--- Exercice proposé 1 ---
Répondez à ces questions sur le texte consacré à la fiscalité des milliardaires.
(a) Quel montant de dividendes Bernard Arnault a-t-il remonté dans ses holdings en 2023 ?
(b) Quelle quote-part forfaitaire des revenus logés dans les holdings est fiscalisée ?
(c) Quel niveau le déficit public atteint-il ?

Pour l’économiste, les informations de « Cash Investigation » sur le montage fiscal de Bernard Arnault renforcent cet état de fait désormais bien connu : les milliardaires paient un taux d’impôt ridicule sur leurs revenus, et il devient indispensable de remédier à cette injustice.
L’émission « Cash Investigation », qui consacre, jeudi 4 décembre sur France 2, un documentaire à Bernard Arnault, s’est procuré ses données fiscales de l’année 2023. Le milliardaire a remonté la même année dans ses holdings 3,17 milliards d’euros de dividendes, mais paye très peu d’impôts au regard de ses richesses gargantuesques.
L’économiste Gabriel Zucman, professeur à l’École normale supérieure et à l’initiative d’une proposition de taxe sur les centimillionnaires et milliardaires, revient avec Mediapart sur le montage fiscal de l’homme d’affaires français mis en lumière par « Cash Investigation ». Tout ce qu’il y a de plus classique, selon lui, en matière d’optimisation fiscale des ultrariches. (...)
Gabriel Zucman : (...) en France, les milliardaires échappent très largement à l’impôt en logeant de manière systématique leurs revenus, qui pour l’essentiel sont des dividendes remontés de leurs sociétés, dans des sociétés holdings qui ne sont quasiment pas fiscalisées, hormis une petite quote-part forfaitaire de 1,25 %. (...)
L’exemple de Bernard Arnault est une illustration de cette réalité qui va certes bien au-delà de son cas personnel, mais qui est très révélateur vu les masses financièrement en jeu : on parle ici de près de 3,2 milliards d’euros remontés dans ses holdings et qui ne sont quasiment pas fiscalisés.
Sans dévoiler ses données fiscales, « Cash Investigation » évoque le faible taux d’imposition de Bernard Arnault, notamment grâce aux remontées de dividendes dans ses holdings.
Oui, les dividendes, une fois remontés, ne sortent pas des sociétés holdings, hormis pour financer les dépenses de consommation strictement personnelles des milliardaires – quelques dizaines de millions d’euros tout au plus –, mais qui sont très faibles au regard des masses de dividendes accumulées.
Au global, les travaux menés par mes collègues chercheurs à l’Institut des politiques publiques (IPP), en partenariat avec l’administration fiscale, ont montré que, en moyenne, les milliardaires français ont un taux d’imposition personnel de moins de 2 % sur leurs revenus – CSG, CRDS, impôts sur le revenu et sur le patrimoine compris. (...)
La première conséquence, ce sont les pertes de recettes fiscales chaque année, qui sont absolument considérables et deviennent particulièrement difficiles à faire accepter dans le contexte budgétaire actuel, où le déficit public atteint 5,4 % du PIB.
Deuxième conséquence : la très faible imposition des milliardaires constitue une rupture manifeste et grave du principe constitutionnel d’égalité devant l’impôt. (...)

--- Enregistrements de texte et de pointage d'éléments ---
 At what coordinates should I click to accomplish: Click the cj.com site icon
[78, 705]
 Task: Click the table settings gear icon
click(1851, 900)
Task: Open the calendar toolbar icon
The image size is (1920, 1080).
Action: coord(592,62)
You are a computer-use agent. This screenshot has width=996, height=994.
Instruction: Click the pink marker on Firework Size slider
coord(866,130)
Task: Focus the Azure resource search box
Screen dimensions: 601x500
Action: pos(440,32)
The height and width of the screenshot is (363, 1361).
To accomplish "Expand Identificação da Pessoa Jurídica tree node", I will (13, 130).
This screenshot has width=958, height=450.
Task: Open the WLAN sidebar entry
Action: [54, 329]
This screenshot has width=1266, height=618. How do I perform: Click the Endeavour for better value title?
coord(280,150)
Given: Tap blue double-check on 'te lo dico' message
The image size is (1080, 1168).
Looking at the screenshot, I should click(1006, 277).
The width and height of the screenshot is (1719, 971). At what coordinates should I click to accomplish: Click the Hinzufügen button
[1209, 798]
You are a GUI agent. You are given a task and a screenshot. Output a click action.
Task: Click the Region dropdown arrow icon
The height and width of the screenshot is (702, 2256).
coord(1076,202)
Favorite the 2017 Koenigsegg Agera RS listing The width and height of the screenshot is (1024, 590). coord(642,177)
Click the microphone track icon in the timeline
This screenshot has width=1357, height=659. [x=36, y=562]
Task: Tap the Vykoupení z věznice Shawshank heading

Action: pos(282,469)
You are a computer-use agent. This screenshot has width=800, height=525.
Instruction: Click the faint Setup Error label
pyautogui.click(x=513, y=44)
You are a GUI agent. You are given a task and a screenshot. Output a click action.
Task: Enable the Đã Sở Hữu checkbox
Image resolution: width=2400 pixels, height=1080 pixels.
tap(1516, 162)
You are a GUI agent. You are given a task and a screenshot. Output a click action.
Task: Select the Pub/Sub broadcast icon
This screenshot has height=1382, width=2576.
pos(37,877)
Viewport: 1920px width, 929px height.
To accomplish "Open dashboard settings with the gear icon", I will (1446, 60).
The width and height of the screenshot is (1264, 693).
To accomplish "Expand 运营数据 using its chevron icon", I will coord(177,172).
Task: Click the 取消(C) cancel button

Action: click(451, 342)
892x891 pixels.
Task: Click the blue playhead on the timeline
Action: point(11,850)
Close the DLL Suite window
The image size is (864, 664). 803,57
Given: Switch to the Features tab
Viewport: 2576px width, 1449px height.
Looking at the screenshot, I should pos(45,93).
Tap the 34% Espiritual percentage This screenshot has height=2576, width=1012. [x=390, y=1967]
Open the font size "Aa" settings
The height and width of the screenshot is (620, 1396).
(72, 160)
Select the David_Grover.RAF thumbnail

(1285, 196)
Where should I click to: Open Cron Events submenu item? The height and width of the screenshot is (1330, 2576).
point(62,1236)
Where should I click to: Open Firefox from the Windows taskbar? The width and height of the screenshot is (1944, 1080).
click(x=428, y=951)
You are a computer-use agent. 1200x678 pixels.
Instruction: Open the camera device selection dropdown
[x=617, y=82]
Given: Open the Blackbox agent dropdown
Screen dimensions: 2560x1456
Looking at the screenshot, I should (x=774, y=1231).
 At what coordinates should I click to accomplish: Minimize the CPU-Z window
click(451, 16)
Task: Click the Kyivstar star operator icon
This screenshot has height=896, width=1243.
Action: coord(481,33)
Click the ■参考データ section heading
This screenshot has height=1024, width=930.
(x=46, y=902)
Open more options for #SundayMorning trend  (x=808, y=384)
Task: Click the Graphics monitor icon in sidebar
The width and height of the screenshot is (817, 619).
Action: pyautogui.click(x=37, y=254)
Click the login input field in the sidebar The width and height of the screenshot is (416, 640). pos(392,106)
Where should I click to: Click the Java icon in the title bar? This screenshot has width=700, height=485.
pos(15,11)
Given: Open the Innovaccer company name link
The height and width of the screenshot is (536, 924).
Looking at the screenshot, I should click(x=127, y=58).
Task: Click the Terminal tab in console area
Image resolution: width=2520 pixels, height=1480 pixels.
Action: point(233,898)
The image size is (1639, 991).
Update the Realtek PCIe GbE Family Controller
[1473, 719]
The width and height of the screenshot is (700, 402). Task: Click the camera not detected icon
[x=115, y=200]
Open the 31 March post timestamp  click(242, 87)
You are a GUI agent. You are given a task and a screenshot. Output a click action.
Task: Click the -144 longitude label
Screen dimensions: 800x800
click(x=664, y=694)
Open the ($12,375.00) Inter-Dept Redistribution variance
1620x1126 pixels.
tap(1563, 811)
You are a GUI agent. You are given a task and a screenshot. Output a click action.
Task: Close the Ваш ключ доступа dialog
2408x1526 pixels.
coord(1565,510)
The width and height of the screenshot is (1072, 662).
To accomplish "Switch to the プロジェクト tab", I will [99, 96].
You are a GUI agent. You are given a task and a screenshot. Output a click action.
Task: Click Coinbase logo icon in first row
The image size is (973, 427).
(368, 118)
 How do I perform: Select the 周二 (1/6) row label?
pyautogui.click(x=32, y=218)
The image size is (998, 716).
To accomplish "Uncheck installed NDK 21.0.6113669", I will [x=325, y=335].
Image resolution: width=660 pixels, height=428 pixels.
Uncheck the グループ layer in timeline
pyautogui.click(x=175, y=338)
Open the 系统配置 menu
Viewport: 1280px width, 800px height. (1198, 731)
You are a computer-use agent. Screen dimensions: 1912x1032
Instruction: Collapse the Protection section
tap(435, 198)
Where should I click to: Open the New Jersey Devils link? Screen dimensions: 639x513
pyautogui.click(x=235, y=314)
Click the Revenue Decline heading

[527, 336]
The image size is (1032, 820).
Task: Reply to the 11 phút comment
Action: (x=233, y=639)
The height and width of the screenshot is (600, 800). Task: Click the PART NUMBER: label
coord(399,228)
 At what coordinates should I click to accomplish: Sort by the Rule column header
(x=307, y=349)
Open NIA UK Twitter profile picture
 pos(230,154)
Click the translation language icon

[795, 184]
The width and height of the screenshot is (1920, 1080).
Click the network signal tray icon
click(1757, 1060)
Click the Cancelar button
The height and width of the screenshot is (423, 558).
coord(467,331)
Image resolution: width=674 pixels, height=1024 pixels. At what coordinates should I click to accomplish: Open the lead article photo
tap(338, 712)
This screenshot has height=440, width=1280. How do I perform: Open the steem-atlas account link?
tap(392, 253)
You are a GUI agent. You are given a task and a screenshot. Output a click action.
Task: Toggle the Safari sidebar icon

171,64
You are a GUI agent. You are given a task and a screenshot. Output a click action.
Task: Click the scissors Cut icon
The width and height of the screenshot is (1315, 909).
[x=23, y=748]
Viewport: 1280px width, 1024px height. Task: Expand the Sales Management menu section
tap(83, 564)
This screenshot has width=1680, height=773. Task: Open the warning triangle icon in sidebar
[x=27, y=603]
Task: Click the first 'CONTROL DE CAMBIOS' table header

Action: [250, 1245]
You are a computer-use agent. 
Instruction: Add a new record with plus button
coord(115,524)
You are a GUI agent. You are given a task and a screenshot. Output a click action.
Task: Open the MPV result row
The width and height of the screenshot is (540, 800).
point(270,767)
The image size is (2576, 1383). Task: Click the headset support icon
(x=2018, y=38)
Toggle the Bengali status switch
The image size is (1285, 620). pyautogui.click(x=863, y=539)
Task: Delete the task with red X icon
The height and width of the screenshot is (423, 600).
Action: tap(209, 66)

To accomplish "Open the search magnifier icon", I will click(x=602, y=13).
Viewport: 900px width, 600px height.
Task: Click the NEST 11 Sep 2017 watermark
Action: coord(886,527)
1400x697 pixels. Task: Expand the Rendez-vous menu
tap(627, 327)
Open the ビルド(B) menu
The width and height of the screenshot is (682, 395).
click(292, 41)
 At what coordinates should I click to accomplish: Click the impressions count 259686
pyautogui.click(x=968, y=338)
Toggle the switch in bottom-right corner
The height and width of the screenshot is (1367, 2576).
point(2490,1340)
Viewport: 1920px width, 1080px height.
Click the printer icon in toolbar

--- Exercice proposé 2 ---
Présentez en tableau Markdown les lignes des enregistrements, avec une colonne « n° » pour le numéro de ligne et une colonne « Ligne » pour son texte, sans les lignes vides. Commencez à la première ligne des enregistrements et arrêtez-vous après celle qui contient « Action: [54, 329] ».

--- Corrigé détaillé 1 ---
(a) 3,17 milliards d'euros.
(b) 1,25 %.
(c) 5,4 % du PIB.

--- Corrigé détaillé 2 ---
| n° | Ligne |
|---|---|
| 1 |  At what coordinates should I click to accomplish: Click the cj.com site icon |
| 2 | [78, 705] |
| 3 |  Task: Click the table settings gear icon |
| 4 | click(1851, 900) |
| 5 | Task: Open the calendar toolbar icon |
| 6 | The image size is (1920, 1080). |
| 7 | Action: coord(592,62) |
| 8 | You are a computer-use agent. This screenshot has width=996, height=994. |
| 9 | Instruction: Click the pink marker on Firework Size slider |
| 10 | coord(866,130) |
| 11 | Task: Focus the Azure resource search box |
| 12 | Screen dimensions: 601x500 |
| 13 | Action: pos(440,32) |
| 14 | The height and width of the screenshot is (363, 1361). |
| 15 | To accomplish "Expand Identificação da Pessoa Jurídica tree node", I will (13, 130). |
| 16 | This screenshot has width=958, height=450. |
| 17 | Task: Open the WLAN sidebar entry |
| 18 | Action: [54, 329] |